As models gain new skills, new benchmarks are being developed to assess
them. GAIA, for example, tests AI models on real-world problem-solving. (Some
of the answers are kept secret to avoid contamination.) NoCha (novel
challenge), announced in June, is a “long context” benchmark consisting of
1,001 questions about 67 recently published English-language novels. The
answers depend on having read and understood the whole book, which is
supplied to the model as part of the test. Recent novels were chosen because
they are unlikely to have been used as training data. Other benchmarks
assess models’ ability to solve biology problems or their tendency to
But new benchmarks can be expensive to develop, because they often
require human experts to create a detailed set of questions and answers. One
answer is to use LLMs themselves to develop new benchmarks. Dr Liang is
doing this with a project called AutoBencher, which extracts questions and
answers from source documents and identifies the hardest ones.

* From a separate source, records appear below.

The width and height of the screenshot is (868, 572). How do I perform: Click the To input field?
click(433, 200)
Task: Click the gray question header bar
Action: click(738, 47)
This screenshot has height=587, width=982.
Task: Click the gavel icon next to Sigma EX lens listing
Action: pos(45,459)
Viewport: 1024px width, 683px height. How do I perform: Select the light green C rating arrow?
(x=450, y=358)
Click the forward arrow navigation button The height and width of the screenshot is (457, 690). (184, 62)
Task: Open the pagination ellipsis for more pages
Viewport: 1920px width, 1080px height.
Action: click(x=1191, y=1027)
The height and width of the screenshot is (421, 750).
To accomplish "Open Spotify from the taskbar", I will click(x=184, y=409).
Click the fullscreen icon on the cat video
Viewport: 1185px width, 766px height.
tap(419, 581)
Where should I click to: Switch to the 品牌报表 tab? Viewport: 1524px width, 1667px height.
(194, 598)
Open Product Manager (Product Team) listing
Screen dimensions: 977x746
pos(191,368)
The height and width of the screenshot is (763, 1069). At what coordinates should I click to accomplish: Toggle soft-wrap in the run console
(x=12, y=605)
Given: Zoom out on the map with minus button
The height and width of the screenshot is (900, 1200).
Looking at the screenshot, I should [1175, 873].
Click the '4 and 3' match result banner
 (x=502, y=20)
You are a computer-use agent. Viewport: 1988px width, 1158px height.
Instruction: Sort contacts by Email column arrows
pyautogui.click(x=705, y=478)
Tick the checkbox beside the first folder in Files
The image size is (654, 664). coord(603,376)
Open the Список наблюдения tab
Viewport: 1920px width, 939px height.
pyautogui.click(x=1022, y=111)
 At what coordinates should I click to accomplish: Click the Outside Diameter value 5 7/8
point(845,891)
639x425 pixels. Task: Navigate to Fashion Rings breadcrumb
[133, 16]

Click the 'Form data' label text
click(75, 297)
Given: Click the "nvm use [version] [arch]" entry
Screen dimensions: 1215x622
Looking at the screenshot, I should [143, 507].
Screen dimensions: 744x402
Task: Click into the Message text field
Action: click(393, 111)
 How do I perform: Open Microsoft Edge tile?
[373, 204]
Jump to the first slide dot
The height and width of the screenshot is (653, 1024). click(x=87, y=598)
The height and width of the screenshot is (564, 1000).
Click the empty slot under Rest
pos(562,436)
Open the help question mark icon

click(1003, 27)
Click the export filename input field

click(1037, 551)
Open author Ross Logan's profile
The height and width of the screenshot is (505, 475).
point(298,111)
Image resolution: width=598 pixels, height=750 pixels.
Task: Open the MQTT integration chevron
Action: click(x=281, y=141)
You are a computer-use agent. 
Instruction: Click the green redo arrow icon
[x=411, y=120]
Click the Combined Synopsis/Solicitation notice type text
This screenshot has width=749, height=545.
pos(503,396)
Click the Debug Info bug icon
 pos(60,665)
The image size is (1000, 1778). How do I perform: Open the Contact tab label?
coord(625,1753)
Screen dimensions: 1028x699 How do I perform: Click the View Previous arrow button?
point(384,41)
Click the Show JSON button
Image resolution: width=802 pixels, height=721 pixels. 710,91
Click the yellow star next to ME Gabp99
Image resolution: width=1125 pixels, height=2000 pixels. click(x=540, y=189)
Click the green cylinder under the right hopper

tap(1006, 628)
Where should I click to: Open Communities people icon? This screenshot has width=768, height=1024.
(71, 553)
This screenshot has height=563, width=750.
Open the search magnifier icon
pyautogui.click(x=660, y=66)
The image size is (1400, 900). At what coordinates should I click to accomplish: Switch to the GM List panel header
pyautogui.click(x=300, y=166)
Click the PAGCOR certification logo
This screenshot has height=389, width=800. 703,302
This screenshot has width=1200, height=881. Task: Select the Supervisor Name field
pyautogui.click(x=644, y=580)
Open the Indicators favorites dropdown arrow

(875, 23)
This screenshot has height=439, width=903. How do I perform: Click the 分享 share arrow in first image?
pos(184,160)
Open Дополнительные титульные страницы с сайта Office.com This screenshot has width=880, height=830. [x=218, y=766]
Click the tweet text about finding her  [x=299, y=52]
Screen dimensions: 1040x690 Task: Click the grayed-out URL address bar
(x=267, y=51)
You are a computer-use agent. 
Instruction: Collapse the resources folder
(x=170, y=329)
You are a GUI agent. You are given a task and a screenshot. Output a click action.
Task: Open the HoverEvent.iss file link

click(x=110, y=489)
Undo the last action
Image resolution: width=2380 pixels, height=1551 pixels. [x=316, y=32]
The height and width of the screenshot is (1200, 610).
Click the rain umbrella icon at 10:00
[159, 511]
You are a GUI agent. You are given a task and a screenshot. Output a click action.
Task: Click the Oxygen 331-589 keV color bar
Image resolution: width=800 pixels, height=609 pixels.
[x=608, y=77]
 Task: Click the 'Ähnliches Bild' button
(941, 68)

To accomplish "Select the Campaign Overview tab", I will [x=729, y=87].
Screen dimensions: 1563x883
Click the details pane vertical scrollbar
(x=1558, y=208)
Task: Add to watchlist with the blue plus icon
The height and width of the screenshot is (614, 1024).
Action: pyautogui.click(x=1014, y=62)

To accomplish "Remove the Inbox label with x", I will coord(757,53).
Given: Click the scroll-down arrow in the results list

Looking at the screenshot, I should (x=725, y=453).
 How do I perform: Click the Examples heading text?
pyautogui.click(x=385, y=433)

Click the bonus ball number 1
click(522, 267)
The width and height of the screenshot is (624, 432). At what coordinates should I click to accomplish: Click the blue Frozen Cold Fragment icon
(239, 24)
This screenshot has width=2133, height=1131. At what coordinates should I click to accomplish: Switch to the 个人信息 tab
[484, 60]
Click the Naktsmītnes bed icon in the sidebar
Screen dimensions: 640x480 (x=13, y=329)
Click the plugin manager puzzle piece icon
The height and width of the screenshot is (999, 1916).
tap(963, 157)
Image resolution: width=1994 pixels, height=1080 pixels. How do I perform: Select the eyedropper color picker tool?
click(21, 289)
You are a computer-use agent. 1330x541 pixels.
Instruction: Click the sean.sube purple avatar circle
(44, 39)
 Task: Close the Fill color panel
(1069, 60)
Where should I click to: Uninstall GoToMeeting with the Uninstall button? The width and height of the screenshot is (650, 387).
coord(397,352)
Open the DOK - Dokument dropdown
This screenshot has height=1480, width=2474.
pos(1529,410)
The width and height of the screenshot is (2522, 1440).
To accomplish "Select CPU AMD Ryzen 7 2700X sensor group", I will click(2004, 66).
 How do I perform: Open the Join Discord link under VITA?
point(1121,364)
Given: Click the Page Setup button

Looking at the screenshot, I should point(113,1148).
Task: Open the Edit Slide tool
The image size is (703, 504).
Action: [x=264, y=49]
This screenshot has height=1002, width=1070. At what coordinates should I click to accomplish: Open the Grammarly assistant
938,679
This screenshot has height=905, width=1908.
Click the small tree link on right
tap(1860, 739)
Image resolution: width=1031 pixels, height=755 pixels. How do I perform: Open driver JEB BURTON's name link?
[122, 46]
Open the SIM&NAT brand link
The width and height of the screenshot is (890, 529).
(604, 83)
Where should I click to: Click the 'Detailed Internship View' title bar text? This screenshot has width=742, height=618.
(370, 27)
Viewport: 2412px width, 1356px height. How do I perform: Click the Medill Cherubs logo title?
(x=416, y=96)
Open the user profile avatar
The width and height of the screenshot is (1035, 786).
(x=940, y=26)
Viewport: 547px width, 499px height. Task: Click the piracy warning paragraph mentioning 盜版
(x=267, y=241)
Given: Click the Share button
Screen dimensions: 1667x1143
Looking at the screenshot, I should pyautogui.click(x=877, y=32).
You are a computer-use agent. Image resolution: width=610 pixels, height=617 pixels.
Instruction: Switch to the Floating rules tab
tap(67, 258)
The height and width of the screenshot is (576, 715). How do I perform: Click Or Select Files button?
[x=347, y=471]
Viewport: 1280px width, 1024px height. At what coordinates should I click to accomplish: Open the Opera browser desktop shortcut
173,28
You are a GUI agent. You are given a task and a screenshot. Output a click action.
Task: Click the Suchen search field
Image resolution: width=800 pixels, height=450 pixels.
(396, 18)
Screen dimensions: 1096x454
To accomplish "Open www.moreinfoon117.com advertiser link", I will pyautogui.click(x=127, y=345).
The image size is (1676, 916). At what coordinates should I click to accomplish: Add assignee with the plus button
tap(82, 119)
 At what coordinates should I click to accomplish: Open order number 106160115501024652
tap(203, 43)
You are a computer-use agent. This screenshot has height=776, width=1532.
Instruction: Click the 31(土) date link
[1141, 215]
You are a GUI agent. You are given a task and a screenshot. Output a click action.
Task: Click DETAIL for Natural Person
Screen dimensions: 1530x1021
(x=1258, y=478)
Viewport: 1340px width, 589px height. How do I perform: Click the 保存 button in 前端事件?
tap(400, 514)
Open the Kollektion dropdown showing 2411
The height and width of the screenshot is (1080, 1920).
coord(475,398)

Anthropic, the startup behind the Claude LLM, has started funding the creation
of benchmarks directly, with a particular emphasis on AI safety. “We are
super-undersupplied on benchmarks for safety,” says Logan Graham, a
researcher at Anthropic. “We are in a dark forest of not knowing what the
models are capable of.” On July 1st the company began inviting proposals
for new benchmarks, and tools for generating them, which it will co-fund,
with a view to making them available to all. This might involve developing
ways to assess a model’s ability to develop cyber-attack tools, say, or its
willingness to provide advice on making chemical or biological weapons.
These benchmarks can then be used to assess the safety of a model before
public release.
Claude LLM背后的初创公司Anthropic已经开始直接资助基准的创建,特别强调人工智能的安全。Anthropic的研究员洛根·格雷厄姆说:“我们在安全基准方面供应严重不足”。"我们处在一片黑暗的森林中,不知道这些模子能做什么."7月1日,该公司开始为新的基准和生成基准的工具征求建议,并共同出资,以期让所有人都能使用。这些基准可以用来在公开发布之前评估模子的安全性。
Historically, says Dr Graham, AI benchmarks have been devised by
academics. But as AI is commercialised and deployed in a range of fields,
there is a growing need for reliable and specific benchmarks. Startups that
specialise in providing AI benchmarks are starting to appear, he notes. “Our
goal is to pump-prime the market,” he says, to give researchers, regulators
and academics the tools they need to assess the capabilities of AI models,
good and bad. The days of AI labs marking their own homework could soon
be over. ■
  在这段话中,Dr. Graham的意思是,通过提供AI基准测试的工具和资源,初期支持研究人员、监管机构和学术界,使他们能够更好地评估AI模子的本领,从而推动整个AI基准测试市场的发展。